Learning more about Twiki. That, at least, works.

Post dated 2002-04-03 00:00:00

Wednesday, 03 April, 2002

Remote control of the web site via Terminal Services is really tough, because the terminal services client crashes quite often, sometimes within seconds of logging on, sometimes only after a while. I suspect it is a weakness in the TS Server on the web server – it is, after all, only an AST P166, with built-in ATI Rage video on the motherboard. I have had a lot of problems with ATIs over the years, and suspect something in the driver is confusing the TS Server. Of course, it could be one of hundreds of other components, too, and there are few high-level troubleshooting tools to work with. On the clients, I have a Dr. Watson log that lists running processes and registers. On the server, no trace of an error. Grr.

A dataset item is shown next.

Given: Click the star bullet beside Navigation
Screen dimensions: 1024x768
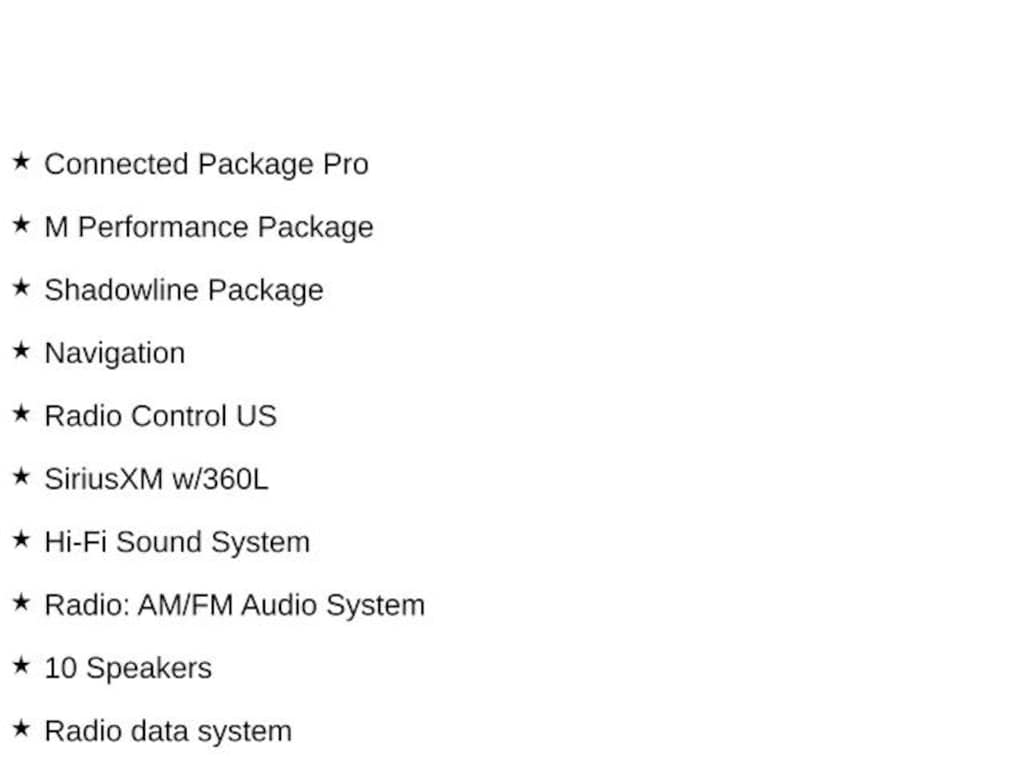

Steve and I put together the second CPU for the Dell Workstation 400 machine, and are going to burn that in for a week and see how it works. If it’s running okay, we’ll put in both at once and have our first multi-processor machine up and running. That, eventually, will become the new web server.

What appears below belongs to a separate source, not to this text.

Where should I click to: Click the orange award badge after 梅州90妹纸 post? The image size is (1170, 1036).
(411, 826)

Woody Leonhard has an advertisement in one of his newsletters for an alternative remote control software, something I might consider for the short-term, instead of crashing out of Terminal Services. It is http://www.crossteccorp.com/WOW.htm

Post dated 2002-04-02 00:00:00

Tuesday, 02 April, 2002


Previous

Well, April Fool’s Day felt like it was at my expense. Code running since January stopped working. New code has weird behaviors. Merging three different code bases is difficult. Two weeks until ship date. It’s Death March time.

Took a little time off to whip up a table on the WebHome page. Tables are easy! Really lets you compact more info into a smaller space.

Also updated the company Home Page. First time I’ve had the right month in a while… although I do want to add some mention of wireless to it.

Today rocked. Slayed several problems, caught up on other issues. Code flowed. Women fainted. Grown men cried. I laughed. And this was work.

http://www.farces.com/stories/storyReader$414 with some interesting views on “Big Business” stealing our rights to fair use of copywritten material.

Post dated 2002-04-01 00:00:00

Monday, 01 April, 2002

Easter was grand. Good friends, good food. Crazed housekeeping in the morning, followed by a leisurely afternoon with guests in our nice clean house. Can’t ask for much more. Bliss.

Back to work!

Dave Winer tracks down old friend Adam Green in this episode of Scripting News. Adam is one of my heroes, the first person to give me formal instruction in FoxPro back in the early 90’s. My name and endorsement of his teaching abilities was on the front cover of the brochure he sent out when he started his PowerBuilder seminars. Small world.

Teoma is a new search engine hoping to compete with Google. Check it out. They’re in beta test now.